__Task to carry out__: Restate the records in full, so that each line matches the original exactly.

__Input__:
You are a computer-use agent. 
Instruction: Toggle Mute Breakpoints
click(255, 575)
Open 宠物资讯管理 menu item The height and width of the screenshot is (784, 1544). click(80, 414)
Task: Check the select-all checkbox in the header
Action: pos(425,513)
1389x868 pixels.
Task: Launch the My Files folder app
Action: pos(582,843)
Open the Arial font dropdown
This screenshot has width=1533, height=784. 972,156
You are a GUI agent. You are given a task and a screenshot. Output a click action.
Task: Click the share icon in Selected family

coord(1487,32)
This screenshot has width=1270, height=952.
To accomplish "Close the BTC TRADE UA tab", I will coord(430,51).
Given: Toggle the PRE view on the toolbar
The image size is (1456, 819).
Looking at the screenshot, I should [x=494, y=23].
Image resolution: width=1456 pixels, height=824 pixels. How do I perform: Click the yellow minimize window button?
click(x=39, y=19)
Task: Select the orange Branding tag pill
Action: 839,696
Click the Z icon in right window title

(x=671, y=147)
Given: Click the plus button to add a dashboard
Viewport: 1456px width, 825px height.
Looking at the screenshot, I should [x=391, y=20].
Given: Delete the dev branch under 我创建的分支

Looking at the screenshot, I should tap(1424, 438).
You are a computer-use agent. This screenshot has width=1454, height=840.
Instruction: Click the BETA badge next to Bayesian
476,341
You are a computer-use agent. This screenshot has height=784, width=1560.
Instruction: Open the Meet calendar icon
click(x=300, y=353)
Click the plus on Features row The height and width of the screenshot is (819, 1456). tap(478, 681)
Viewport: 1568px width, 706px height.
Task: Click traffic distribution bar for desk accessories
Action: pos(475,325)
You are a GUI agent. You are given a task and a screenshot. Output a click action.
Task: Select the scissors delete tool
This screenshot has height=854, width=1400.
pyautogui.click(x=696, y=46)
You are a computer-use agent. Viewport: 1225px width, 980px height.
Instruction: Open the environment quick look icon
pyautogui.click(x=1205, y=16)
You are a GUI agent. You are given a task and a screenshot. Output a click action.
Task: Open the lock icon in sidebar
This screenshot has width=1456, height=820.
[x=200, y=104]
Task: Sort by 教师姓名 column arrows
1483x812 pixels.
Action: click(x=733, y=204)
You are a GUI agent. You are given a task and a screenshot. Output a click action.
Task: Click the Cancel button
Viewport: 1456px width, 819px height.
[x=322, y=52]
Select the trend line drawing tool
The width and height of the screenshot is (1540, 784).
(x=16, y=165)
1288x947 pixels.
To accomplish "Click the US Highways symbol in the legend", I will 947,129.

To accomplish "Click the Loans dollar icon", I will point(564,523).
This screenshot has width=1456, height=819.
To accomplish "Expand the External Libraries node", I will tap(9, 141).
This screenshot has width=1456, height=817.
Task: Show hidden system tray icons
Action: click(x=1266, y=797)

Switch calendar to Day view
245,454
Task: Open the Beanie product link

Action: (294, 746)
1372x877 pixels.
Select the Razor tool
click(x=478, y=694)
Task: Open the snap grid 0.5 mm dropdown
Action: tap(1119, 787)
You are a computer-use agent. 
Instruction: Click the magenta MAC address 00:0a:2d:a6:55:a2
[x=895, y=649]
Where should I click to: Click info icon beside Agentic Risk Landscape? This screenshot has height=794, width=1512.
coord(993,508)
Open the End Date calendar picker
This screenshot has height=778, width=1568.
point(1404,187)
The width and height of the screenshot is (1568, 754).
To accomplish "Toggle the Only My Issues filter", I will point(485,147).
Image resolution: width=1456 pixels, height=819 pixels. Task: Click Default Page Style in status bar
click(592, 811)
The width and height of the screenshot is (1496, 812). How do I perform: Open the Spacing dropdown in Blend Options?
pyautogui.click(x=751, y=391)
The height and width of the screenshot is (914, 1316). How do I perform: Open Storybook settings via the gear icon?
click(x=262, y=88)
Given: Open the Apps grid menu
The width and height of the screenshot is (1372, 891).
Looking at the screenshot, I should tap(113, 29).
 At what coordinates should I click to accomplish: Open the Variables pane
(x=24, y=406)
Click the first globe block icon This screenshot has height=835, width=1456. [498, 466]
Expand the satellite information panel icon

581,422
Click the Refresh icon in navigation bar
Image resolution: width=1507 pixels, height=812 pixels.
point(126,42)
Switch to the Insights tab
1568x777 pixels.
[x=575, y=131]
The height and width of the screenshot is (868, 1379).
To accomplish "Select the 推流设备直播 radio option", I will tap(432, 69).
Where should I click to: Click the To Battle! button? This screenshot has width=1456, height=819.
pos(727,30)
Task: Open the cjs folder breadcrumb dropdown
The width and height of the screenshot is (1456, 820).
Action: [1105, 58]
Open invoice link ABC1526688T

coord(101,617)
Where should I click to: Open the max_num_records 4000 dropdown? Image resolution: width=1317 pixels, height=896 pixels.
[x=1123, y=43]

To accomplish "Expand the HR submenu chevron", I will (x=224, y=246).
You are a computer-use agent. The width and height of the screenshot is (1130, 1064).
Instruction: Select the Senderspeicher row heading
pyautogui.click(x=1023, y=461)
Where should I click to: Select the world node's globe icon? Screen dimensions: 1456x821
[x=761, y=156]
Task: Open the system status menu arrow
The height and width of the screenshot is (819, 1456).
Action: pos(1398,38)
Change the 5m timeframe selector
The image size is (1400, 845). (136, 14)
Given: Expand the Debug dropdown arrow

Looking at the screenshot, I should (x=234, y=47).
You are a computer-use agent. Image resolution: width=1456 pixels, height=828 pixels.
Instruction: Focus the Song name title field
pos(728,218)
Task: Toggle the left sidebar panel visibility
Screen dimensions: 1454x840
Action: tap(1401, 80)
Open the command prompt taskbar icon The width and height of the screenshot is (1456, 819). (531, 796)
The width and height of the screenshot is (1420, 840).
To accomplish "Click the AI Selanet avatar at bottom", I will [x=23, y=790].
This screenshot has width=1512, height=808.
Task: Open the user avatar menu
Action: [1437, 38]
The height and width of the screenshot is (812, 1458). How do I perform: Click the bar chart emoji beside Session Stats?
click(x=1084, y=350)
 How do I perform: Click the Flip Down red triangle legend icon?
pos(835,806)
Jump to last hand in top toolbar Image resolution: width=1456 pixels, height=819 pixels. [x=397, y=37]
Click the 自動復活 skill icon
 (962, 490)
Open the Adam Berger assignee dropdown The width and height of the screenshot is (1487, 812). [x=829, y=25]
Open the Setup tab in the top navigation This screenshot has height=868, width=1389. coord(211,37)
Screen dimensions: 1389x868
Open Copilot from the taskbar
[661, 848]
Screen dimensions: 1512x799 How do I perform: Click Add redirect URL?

__Exercise output__:
You are a computer-use agent. 
Instruction: Toggle Mute Breakpoints
click(255, 575)
Open 宠物资讯管理 menu item The height and width of the screenshot is (784, 1544). click(80, 414)
Task: Check the select-all checkbox in the header
Action: pos(425,513)
1389x868 pixels.
Task: Launch the My Files folder app
Action: pos(582,843)
Open the Arial font dropdown
This screenshot has width=1533, height=784. 972,156
You are a GUI agent. You are given a task and a screenshot. Output a click action.
Task: Click the share icon in Selected family

coord(1487,32)
This screenshot has width=1270, height=952.
To accomplish "Close the BTC TRADE UA tab", I will coord(430,51).
Given: Toggle the PRE view on the toolbar
The image size is (1456, 819).
Looking at the screenshot, I should [x=494, y=23].
Image resolution: width=1456 pixels, height=824 pixels. How do I perform: Click the yellow minimize window button?
click(x=39, y=19)
Task: Select the orange Branding tag pill
Action: 839,696
Click the Z icon in right window title

(x=671, y=147)
Given: Click the plus button to add a dashboard
Viewport: 1456px width, 825px height.
Looking at the screenshot, I should [x=391, y=20].
Given: Delete the dev branch under 我创建的分支

Looking at the screenshot, I should tap(1424, 438).
You are a computer-use agent. This screenshot has width=1454, height=840.
Instruction: Click the BETA badge next to Bayesian
476,341
You are a computer-use agent. This screenshot has height=784, width=1560.
Instruction: Open the Meet calendar icon
click(x=300, y=353)
Click the plus on Features row The height and width of the screenshot is (819, 1456). tap(478, 681)
Viewport: 1568px width, 706px height.
Task: Click traffic distribution bar for desk accessories
Action: pos(475,325)
You are a GUI agent. You are given a task and a screenshot. Output a click action.
Task: Select the scissors delete tool
This screenshot has height=854, width=1400.
pyautogui.click(x=696, y=46)
You are a computer-use agent. Viewport: 1225px width, 980px height.
Instruction: Open the environment quick look icon
pyautogui.click(x=1205, y=16)
You are a GUI agent. You are given a task and a screenshot. Output a click action.
Task: Open the lock icon in sidebar
This screenshot has width=1456, height=820.
[x=200, y=104]
Task: Sort by 教师姓名 column arrows
1483x812 pixels.
Action: click(x=733, y=204)
You are a GUI agent. You are given a task and a screenshot. Output a click action.
Task: Click the Cancel button
Viewport: 1456px width, 819px height.
[x=322, y=52]
Select the trend line drawing tool
The width and height of the screenshot is (1540, 784).
(x=16, y=165)
1288x947 pixels.
To accomplish "Click the US Highways symbol in the legend", I will 947,129.

To accomplish "Click the Loans dollar icon", I will point(564,523).
This screenshot has width=1456, height=819.
To accomplish "Expand the External Libraries node", I will tap(9, 141).
This screenshot has width=1456, height=817.
Task: Show hidden system tray icons
Action: click(x=1266, y=797)

Switch calendar to Day view
245,454
Task: Open the Beanie product link

Action: (294, 746)
1372x877 pixels.
Select the Razor tool
click(x=478, y=694)
Task: Open the snap grid 0.5 mm dropdown
Action: tap(1119, 787)
You are a computer-use agent. 
Instruction: Click the magenta MAC address 00:0a:2d:a6:55:a2
[x=895, y=649]
Where should I click to: Click info icon beside Agentic Risk Landscape? This screenshot has height=794, width=1512.
coord(993,508)
Open the End Date calendar picker
This screenshot has height=778, width=1568.
point(1404,187)
The width and height of the screenshot is (1568, 754).
To accomplish "Toggle the Only My Issues filter", I will point(485,147).
Image resolution: width=1456 pixels, height=819 pixels. Task: Click Default Page Style in status bar
click(592, 811)
The width and height of the screenshot is (1496, 812). How do I perform: Open the Spacing dropdown in Blend Options?
pyautogui.click(x=751, y=391)
The height and width of the screenshot is (914, 1316). How do I perform: Open Storybook settings via the gear icon?
click(x=262, y=88)
Given: Open the Apps grid menu
The width and height of the screenshot is (1372, 891).
Looking at the screenshot, I should tap(113, 29).
 At what coordinates should I click to accomplish: Open the Variables pane
(x=24, y=406)
Click the first globe block icon This screenshot has height=835, width=1456. [498, 466]
Expand the satellite information panel icon

581,422
Click the Refresh icon in navigation bar
Image resolution: width=1507 pixels, height=812 pixels.
point(126,42)
Switch to the Insights tab
1568x777 pixels.
[x=575, y=131]
The height and width of the screenshot is (868, 1379).
To accomplish "Select the 推流设备直播 radio option", I will tap(432, 69).
Where should I click to: Click the To Battle! button? This screenshot has width=1456, height=819.
pos(727,30)
Task: Open the cjs folder breadcrumb dropdown
The width and height of the screenshot is (1456, 820).
Action: [1105, 58]
Open invoice link ABC1526688T

coord(101,617)
Where should I click to: Open the max_num_records 4000 dropdown? Image resolution: width=1317 pixels, height=896 pixels.
[x=1123, y=43]

To accomplish "Expand the HR submenu chevron", I will (x=224, y=246).
You are a computer-use agent. The width and height of the screenshot is (1130, 1064).
Instruction: Select the Senderspeicher row heading
pyautogui.click(x=1023, y=461)
Where should I click to: Select the world node's globe icon? Screen dimensions: 1456x821
[x=761, y=156]
Task: Open the system status menu arrow
The height and width of the screenshot is (819, 1456).
Action: pos(1398,38)
Change the 5m timeframe selector
The image size is (1400, 845). (136, 14)
Given: Expand the Debug dropdown arrow

Looking at the screenshot, I should (x=234, y=47).
You are a computer-use agent. Image resolution: width=1456 pixels, height=828 pixels.
Instruction: Focus the Song name title field
pos(728,218)
Task: Toggle the left sidebar panel visibility
Screen dimensions: 1454x840
Action: tap(1401, 80)
Open the command prompt taskbar icon The width and height of the screenshot is (1456, 819). (531, 796)
The width and height of the screenshot is (1420, 840).
To accomplish "Click the AI Selanet avatar at bottom", I will [x=23, y=790].
This screenshot has width=1512, height=808.
Task: Open the user avatar menu
Action: [1437, 38]
The height and width of the screenshot is (812, 1458). How do I perform: Click the bar chart emoji beside Session Stats?
click(x=1084, y=350)
 How do I perform: Click the Flip Down red triangle legend icon?
pos(835,806)
Jump to last hand in top toolbar Image resolution: width=1456 pixels, height=819 pixels. [x=397, y=37]
Click the 自動復活 skill icon
 (962, 490)
Open the Adam Berger assignee dropdown The width and height of the screenshot is (1487, 812). [x=829, y=25]
Open the Setup tab in the top navigation This screenshot has height=868, width=1389. coord(211,37)
Screen dimensions: 1389x868
Open Copilot from the taskbar
[661, 848]
Screen dimensions: 1512x799 How do I perform: Click Add redirect URL?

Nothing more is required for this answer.